I am working with a Variational Autoencoder Type model and part of my loss function is the KL divergence between a Normal Distribution with mean 0 and variance 1 and another Normal Distribution whose mean and variance are predicted by my model.
I defined the loss in the following way:
def kl_loss(mean, log_sigma):
normal=tf.contrib.distributions.MultivariateNormalDiag(tf.zeros(mean.get_shape()),
tf.ones(log_sigma.get_shape()))
enc_normal = tf.contrib.distributions.MultivariateNormalDiag(mean,
tf.exp(log_sigma),
validate_args=True,
allow_nan_stats=False,
name="encoder_normal")
kl_div = tf.contrib.distributions.kl_divergence(normal,
enc_normal,
allow_nan_stats=False,
name="kl_divergence")
return kl_div
The input are unconstrained vectors of length N with
log_sigma.get_shape() == mean.get_shape()
Now during training I observe a negative KL divergence after a few thousand iterations up to values of -10. Below you can see the Tensorboard training curves:
KL divergence curve
Zoom in of KL divergence curve
Now this seems odd to me as the KL divergence should be positive under certain conditions.
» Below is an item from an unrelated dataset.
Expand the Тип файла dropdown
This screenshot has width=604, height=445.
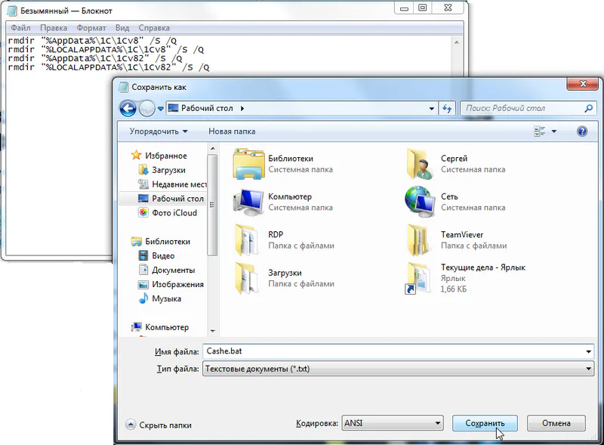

I understand that we require "The K-L divergence is only defined if P and Q both sum to 1 and if Q(i) > 0 for any i such that P(i) > 0." (see https://mathoverflow.net/questions/43849/how-to-ensure-the-non-negativity-of-kullback-leibler-divergence-kld-metric-rela) but I don't see how this could be violated in my case. Any help is highly appreciated!
Wikipedia - KL properties says that KL can never be negative.
So, KL divergence in simple term is a measure of how two probability distributions (say 'p' and 'q') are different from each other. So this is exactly what we care about while calculating the loss function.
The KL divergence tells us how well the probability distribution Q approximates the probability distribution P by calculating the cross-entropy minus the entropy. Intuitively, you can think of that as the statistical measure of how one distribution differs from another.
Faced the same problem. It happened because of float precision used. If you notice the negative values occur close to 0 and is bounded to a small negative value. Adding a small positive value to the loss is a work around.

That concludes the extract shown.